PALU – Komisi Nasional Hak Asasi Manusia (Komnas HAM) Perwakilan Sulawesi Tengah (Sulteng) menyatakan masih mendalami laporan dari Jaringan Advokasi Tambang (Jatam) Sulteng mengenai dugaan aktivitas tambang tanpa izin di wilayah Poboya, Kota Palu. Kepala Perwakilan Komnas HAM Sulteng, Livand Breemer, menyampaikan bahwa pihaknya telah membentuk tim khusus untuk menyelidiki kasus ini dan telah memanggil sejumlah pihak terkait.

“Seluruh pihak yang terlibat, termasuk masyarakat lokal, telah kami panggil. Kenyataannya, tak hanya AKM yang beroperasi di Poboya, tetapi juga CPM dan sejumlah warga yang turut melakukan penambangan,” jelas Livand dalam wawancara melalui WhatsApp, Jumat (25/07).

Ia menambahkan bahwa perhatian Komnas HAM tidak hanya tertuju pada status hukum tambang. Namun, mencakup juga aspek lingkungan dan hak dasar masyarakat setempat. Masalah pengelolaan limbah, menurutnya, merupakan isu krusial yang sedang mereka soroti.

“Saya ingin meninjau langsung di lapangan, bukan hanya soal legalitas, tetapi juga bagaimana limbah ditangani. Lingkungan yang sehat adalah bagian dari hak asasi manusia,” tegasnya.

Menanggapi laporan Jatam yang diserahkan pada 9 Juli 2025, Livand memastikan bahwa Komnas HAM telah lebih dulu bertindak sebelum laporan resmi diterima. Sejumlah tokoh adat, pemuda, dan perwakilan perusahaan tambang telah dimintai keterangan.

“Kami telah memanggil pihak AKM serta tokoh masyarakat Poboya. Sedangkan untuk CPM, masih dijadwalkan ulang, kemungkinan awal pekan depan. Tujuannya agar kita mendapat gambaran utuh dari semua pihak,” katanya.

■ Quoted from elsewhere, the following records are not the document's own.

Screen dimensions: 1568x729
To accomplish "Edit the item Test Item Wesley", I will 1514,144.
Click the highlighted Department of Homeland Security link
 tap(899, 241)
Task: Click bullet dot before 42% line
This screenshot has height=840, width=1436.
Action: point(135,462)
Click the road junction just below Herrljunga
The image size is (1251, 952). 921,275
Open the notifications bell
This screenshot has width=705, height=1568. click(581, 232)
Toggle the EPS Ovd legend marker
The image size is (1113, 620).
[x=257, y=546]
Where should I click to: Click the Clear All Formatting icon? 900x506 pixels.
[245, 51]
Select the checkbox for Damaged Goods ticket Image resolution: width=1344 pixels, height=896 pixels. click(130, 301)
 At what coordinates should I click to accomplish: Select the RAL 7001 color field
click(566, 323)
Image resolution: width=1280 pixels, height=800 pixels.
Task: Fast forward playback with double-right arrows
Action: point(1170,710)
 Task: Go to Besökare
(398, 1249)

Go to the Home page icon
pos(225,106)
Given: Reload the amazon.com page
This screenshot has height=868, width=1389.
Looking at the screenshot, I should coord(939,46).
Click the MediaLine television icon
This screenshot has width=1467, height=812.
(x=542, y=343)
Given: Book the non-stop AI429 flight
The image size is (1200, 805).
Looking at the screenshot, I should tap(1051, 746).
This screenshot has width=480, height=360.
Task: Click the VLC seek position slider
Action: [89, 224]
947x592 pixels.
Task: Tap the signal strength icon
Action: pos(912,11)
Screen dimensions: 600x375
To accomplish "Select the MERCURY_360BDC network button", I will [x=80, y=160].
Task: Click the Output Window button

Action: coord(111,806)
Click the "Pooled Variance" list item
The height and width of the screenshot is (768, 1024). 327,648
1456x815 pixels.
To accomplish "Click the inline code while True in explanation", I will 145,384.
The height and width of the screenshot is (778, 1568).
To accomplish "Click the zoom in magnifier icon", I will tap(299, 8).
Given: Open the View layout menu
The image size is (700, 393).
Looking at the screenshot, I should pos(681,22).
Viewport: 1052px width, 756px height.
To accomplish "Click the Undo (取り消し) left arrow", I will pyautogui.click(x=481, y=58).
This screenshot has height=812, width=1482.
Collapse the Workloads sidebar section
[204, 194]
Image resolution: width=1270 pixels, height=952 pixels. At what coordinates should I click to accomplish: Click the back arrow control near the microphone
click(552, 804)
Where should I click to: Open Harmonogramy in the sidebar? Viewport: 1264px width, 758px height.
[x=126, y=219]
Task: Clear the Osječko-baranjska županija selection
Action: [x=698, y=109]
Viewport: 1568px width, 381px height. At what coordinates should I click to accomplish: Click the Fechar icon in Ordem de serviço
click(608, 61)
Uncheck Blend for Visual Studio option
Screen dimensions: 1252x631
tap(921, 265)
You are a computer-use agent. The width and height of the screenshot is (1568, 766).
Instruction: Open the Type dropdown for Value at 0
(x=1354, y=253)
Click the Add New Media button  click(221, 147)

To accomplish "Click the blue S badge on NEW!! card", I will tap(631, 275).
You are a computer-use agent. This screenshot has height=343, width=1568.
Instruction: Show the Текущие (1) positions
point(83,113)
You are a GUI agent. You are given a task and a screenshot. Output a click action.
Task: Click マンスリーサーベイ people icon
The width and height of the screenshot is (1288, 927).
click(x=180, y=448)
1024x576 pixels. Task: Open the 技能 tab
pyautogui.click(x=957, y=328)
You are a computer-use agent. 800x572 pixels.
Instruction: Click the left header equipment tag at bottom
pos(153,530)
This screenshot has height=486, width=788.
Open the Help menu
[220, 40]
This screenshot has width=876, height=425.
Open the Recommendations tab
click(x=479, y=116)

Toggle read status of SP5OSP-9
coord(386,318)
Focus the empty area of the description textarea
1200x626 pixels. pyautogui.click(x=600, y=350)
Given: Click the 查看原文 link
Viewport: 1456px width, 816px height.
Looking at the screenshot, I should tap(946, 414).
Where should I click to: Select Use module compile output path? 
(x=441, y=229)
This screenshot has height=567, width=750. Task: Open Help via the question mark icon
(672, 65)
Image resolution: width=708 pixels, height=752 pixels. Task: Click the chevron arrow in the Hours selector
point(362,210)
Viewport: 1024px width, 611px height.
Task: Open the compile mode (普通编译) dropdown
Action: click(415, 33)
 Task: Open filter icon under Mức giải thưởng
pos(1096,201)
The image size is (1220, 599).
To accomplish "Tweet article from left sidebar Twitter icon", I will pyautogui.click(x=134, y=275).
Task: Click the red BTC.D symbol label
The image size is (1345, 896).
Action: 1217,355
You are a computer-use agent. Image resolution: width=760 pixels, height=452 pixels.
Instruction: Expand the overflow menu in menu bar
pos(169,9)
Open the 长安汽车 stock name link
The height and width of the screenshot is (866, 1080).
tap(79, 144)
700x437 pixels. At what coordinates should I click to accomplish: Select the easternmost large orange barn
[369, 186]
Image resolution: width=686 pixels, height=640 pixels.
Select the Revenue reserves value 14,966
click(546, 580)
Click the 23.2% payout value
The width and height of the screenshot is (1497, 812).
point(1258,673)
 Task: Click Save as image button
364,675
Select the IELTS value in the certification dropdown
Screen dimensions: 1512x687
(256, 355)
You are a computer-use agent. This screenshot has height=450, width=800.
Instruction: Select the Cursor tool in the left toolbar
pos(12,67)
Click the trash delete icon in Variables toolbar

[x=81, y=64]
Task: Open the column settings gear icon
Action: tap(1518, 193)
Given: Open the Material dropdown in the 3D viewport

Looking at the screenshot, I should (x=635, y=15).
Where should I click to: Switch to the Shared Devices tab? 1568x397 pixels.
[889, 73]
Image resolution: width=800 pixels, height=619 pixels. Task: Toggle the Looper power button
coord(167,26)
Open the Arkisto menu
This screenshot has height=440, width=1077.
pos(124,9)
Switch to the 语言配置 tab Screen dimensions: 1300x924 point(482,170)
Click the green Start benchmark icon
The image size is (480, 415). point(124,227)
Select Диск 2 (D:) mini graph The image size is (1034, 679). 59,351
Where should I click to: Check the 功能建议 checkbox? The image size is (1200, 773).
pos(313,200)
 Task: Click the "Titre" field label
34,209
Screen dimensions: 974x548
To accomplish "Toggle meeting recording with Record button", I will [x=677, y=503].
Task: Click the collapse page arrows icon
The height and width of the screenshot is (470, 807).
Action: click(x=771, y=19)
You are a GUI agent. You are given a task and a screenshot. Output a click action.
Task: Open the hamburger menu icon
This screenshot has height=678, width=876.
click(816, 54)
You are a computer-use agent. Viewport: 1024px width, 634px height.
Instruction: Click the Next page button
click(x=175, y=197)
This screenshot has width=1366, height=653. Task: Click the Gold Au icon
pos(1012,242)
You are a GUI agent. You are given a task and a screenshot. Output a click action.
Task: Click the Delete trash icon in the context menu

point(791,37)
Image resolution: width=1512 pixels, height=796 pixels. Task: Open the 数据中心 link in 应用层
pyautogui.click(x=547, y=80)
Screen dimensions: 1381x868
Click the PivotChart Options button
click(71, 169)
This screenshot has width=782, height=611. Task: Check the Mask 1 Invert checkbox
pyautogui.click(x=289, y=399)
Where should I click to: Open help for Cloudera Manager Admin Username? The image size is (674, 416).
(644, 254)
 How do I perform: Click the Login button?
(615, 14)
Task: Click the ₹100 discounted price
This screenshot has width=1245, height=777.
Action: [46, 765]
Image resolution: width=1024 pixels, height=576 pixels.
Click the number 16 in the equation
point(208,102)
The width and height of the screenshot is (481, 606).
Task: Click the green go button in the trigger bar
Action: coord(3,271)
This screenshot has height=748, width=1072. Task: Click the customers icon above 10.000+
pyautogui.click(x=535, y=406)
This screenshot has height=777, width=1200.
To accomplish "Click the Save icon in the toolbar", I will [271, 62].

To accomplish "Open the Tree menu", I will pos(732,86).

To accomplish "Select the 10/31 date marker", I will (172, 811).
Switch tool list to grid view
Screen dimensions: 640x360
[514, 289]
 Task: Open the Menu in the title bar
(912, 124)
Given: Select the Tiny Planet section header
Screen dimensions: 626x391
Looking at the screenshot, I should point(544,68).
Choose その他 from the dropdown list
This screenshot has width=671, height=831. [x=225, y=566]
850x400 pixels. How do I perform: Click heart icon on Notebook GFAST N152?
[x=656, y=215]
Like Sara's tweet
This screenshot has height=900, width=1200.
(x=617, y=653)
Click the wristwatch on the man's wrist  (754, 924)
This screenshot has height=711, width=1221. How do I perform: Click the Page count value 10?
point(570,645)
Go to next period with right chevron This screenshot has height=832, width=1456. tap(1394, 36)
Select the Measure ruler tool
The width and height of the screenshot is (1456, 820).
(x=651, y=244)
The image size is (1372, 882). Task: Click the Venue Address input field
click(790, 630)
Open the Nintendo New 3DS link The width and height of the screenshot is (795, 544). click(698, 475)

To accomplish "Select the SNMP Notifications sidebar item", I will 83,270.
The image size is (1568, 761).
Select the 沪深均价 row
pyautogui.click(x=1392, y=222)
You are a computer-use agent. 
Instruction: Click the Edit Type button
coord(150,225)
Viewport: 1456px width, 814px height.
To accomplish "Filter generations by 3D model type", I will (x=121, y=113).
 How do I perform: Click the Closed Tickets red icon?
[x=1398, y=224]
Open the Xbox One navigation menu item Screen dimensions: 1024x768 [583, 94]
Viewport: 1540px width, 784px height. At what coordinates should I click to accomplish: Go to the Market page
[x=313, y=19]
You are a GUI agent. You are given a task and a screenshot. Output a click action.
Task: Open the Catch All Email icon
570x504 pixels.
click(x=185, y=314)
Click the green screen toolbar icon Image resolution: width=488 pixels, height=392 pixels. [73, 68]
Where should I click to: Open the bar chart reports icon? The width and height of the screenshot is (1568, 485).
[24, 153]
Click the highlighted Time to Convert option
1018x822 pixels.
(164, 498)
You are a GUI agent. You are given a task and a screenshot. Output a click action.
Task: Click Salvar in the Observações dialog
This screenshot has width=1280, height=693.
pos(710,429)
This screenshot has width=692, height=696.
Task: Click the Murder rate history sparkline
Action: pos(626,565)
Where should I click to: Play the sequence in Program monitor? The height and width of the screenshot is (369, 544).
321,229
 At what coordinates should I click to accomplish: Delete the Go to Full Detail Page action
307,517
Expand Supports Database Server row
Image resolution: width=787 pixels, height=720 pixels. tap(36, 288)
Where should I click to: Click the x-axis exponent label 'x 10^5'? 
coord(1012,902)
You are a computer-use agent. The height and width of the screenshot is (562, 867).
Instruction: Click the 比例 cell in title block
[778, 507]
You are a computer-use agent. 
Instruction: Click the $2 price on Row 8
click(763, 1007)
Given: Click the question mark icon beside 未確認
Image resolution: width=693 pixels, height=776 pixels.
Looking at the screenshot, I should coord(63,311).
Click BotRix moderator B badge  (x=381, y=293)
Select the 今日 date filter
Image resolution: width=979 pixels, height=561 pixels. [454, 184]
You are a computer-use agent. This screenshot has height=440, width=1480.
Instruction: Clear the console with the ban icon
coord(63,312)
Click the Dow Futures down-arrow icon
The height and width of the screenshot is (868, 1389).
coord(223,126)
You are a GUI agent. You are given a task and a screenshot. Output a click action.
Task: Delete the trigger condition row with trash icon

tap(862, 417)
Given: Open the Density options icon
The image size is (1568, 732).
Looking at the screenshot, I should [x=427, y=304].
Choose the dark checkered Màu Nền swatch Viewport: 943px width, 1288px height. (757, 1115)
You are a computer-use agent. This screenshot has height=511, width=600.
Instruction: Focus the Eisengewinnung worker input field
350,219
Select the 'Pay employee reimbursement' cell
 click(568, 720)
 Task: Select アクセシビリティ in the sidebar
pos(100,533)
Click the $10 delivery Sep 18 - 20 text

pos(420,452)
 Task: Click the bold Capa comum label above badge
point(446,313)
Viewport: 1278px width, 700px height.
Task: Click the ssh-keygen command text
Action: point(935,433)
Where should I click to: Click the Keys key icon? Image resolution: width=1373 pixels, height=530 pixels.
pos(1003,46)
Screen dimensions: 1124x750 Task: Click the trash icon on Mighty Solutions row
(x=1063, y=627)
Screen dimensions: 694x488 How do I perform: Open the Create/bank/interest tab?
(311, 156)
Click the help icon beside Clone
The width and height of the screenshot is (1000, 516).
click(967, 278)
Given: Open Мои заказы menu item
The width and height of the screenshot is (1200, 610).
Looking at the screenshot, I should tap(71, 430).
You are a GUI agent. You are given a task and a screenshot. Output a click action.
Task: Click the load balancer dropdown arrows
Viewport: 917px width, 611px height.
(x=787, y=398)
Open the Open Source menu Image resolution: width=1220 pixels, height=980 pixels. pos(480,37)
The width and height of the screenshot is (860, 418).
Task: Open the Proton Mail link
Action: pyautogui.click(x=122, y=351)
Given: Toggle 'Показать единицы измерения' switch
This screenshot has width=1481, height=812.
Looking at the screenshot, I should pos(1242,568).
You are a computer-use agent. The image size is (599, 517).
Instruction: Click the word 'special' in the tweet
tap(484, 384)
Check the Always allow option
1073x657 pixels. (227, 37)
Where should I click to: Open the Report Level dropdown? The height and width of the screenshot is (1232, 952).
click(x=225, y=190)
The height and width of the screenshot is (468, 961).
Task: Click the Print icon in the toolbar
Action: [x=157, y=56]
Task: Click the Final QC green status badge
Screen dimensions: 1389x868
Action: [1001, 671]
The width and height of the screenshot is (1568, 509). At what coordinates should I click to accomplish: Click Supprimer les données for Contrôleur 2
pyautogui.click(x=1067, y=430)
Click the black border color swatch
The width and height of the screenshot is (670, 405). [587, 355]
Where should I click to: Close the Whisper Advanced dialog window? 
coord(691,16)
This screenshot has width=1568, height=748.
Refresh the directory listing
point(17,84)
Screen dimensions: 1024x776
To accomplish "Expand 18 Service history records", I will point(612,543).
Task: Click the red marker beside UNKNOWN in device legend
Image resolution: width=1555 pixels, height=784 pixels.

Namun, Livand juga mengingatkan bahwa masalah tambang di Poboya tidak bisa dilihat secara sederhana. Ia mengungkapkan bahwa ribuan warga menggantungkan mata pencaharian dari aktivitas pertambangan di wilayah tersebut.

“Sikap kami jelas terhadap tambang ilegal. Jika hanya melibatkan individu, negara bisa langsung menutupnya. Tapi kalau menyangkut banyak orang, negara juga harus mempertimbangkan hak mereka untuk bekerja,” terang Livand.

Ia bahkan menyarankan opsi legalisasi tambang rakyat sebagai solusi antara masyarakat dan perusahaan agar aktivitas tersebut tetap dalam pengawasan hukum dan perlindungan HAM.

“Kalau negara tidak bisa hadir secara penuh, ya legalkan saja. Biar bisa diawasi dan masyarakat terlindungi. Soal teknis legalisasinya, itu tugas pemerintah,” ujarnya.

Lebih lanjut, Livand menilai kondisi Poboya berbeda dengan tambang rakyat di Buranga, Kayuboko, dan Buol yang kini dikendalikan oleh kelompok-kelompok berkekuatan modal melalui koperasi.

“Kalau di sana, sudah rusak. Hanya dikuasai satu-dua pemodal besar. Poboya masih berbeda, karena banyak warga kecil yang masih bergantung hidup dari sana. Ini perlu jadi pertimbangan,” ungkapnya.

Ia pun menekankan bahwa Komnas HAM bertindak netral dan menghindari keterlibatan dalam agenda politik pihak manapun.

“Kami tidak ingin jadi alat politik siapa pun. Kami berdiri netral dan bekerja demi kepentingan masyarakat serta negara,” pungkas Livand.